Personal information
- Nationality: Nigerian
- Born: 8 October 1997 (age 28)

Sport
- Sport: Track and Field
- Events: long jump, triple jump

Medal record
Women's athletics
Representing Nigeria
African Games
| Gold medal – first place | 2023 Accra | Triple jump |
Commonwealth Games
| Silver medal – second place | 2026 Glasgow | Long jump |

= Ruth Usoro =

Nigerian athlete (born 1997)

Ruth Usoro (born 8 October 1997) is a Nigerian athlete who competes at long jump and triple jump. She won the gold medal in the triple jump at the 2023 African Games and the silver medal in the long jump at the 2026 Commonwealth Games with a jump of 6.87 metres.

==Biography==
As a student at Texas Tech University, on 26 February 2021, Usoro jumped 6.82m in the long jump to meet the qualifying standard for the delayed 2020 Olympic Games in Tokyo. It was the 2nd best jump in the world for the season at the time and the 3rd best on the Nigerian all-time list alongside Ese Brume.

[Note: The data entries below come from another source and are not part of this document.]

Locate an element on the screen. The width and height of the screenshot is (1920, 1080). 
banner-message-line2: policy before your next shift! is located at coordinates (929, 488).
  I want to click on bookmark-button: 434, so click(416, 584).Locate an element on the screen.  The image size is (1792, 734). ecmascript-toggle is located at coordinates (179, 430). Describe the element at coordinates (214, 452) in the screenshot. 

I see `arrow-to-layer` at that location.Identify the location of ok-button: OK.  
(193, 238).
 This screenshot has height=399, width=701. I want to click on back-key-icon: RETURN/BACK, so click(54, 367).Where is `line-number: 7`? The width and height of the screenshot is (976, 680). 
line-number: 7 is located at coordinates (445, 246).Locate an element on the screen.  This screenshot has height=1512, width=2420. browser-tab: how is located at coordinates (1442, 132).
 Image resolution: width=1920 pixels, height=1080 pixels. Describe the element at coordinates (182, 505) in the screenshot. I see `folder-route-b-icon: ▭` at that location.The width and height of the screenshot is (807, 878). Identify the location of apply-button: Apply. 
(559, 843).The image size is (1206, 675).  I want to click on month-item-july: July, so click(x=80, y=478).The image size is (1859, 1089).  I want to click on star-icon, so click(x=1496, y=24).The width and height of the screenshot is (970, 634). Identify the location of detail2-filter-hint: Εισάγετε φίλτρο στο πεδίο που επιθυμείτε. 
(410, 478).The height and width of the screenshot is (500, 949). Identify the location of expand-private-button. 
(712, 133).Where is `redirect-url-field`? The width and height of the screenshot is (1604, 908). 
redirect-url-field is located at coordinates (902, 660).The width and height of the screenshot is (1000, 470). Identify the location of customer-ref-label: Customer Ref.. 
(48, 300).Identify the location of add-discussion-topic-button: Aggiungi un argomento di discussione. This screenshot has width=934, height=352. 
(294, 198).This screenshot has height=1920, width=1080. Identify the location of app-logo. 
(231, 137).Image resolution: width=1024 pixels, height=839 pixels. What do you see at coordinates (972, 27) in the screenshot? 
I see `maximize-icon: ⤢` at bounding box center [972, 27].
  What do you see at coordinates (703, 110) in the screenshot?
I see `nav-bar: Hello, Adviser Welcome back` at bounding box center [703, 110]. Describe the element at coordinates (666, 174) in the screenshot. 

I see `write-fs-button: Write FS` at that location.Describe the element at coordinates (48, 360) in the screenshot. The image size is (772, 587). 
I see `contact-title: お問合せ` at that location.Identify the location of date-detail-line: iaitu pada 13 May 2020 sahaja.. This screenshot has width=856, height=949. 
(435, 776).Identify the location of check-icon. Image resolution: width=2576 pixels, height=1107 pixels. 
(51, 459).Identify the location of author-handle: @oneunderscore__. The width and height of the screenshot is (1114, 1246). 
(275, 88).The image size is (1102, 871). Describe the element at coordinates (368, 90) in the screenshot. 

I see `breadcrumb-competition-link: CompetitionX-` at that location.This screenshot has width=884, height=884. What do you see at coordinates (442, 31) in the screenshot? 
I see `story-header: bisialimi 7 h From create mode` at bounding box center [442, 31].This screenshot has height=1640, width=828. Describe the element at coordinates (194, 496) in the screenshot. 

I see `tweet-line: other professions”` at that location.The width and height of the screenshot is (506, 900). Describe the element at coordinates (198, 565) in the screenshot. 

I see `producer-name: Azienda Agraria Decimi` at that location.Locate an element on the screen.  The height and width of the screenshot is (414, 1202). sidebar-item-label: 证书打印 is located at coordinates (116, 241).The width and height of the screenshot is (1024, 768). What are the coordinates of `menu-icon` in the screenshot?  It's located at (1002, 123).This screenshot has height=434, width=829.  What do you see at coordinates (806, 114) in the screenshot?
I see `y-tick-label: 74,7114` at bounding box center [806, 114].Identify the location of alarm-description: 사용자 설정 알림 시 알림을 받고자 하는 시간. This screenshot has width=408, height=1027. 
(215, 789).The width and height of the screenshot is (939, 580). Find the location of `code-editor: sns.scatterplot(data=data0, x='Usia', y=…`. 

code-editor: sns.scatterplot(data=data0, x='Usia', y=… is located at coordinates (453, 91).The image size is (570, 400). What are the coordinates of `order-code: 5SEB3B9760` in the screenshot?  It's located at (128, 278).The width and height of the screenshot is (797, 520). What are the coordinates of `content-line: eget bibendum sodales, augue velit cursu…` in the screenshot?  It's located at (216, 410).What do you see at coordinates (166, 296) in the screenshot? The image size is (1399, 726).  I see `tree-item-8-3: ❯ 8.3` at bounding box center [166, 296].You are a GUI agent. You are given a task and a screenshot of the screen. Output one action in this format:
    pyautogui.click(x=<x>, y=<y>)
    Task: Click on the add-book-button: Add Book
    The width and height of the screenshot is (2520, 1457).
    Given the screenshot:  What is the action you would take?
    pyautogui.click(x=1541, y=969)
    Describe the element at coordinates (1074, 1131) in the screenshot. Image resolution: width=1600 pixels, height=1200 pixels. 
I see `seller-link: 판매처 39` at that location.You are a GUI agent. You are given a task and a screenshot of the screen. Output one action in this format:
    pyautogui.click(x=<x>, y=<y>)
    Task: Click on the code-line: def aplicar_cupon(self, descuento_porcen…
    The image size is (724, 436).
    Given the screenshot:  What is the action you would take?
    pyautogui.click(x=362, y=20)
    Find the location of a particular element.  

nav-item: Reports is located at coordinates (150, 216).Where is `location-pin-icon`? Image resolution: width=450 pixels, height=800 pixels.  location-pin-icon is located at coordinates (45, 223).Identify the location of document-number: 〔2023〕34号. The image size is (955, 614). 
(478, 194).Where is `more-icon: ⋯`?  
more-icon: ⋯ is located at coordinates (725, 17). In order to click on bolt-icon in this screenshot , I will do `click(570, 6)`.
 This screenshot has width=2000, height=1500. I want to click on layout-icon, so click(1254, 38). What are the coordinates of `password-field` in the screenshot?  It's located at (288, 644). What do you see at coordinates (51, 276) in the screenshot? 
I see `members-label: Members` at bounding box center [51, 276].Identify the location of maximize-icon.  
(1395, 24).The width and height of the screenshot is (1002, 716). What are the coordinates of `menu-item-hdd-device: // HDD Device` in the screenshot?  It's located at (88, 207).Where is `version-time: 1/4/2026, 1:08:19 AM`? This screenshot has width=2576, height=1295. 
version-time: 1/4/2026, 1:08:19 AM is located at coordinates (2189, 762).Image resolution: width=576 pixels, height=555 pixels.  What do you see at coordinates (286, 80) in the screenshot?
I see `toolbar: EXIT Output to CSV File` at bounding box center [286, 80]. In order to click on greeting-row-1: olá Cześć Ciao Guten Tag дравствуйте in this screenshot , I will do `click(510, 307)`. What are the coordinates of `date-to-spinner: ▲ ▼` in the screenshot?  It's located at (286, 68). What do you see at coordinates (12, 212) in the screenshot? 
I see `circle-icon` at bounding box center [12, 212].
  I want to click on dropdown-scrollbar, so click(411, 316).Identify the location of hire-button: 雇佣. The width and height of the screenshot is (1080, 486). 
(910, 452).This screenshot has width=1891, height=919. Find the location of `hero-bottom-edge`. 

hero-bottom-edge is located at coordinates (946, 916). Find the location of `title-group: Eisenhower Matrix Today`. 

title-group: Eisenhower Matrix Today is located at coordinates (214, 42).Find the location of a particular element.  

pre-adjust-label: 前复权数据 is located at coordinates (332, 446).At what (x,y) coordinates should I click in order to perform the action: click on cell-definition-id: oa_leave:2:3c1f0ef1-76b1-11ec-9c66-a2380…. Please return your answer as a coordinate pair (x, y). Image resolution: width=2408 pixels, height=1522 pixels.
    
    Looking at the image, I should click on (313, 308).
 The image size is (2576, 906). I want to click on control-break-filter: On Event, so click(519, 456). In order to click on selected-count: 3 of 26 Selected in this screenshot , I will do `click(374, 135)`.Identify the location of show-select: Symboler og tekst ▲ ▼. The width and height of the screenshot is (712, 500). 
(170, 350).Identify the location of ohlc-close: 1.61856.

On 12 June 2021, she jumped 14.19m to win the triple jump at the 2021 NCAA Division I Outdoor Track and Field Championships at Hayward Field, Eugene, Oregon. She also won the NCAA indoor title in 2021. Her personal best triple jump of 14.50 in Texas met the qualifying standard for the delayed 2020 Tokyo Olympics in the triple jump and placed her in the top 10 in the world for the year. Despite arriving in Tokyo to compete at the Olympic Games, Usoro was ruled out when her name was included on a list of ten athletes from her country ineligible to participate due to non-compliance with out-of-competition drug testing requirements in the run-up to the Games. In a statement The Athletics Federation of Nigeria (AFN) took responsibility for the failings and for not putting in place "appropriate measures to comply with rule 15 of the anti-doping rules of World Athletics".

Usoro competed at the 2023 World Athletics Championships long jump in Budapest.

In March 2024, she won gold in the triple jump at the 2023 African Games in Accra. She competed in the long jump at the 2024 Paris Olympics, where she placed tenth overall.

On 1 August 2026, she won the silver medal in the long jump at the 2026 Commonwealth Games in Glasgow, Scotland.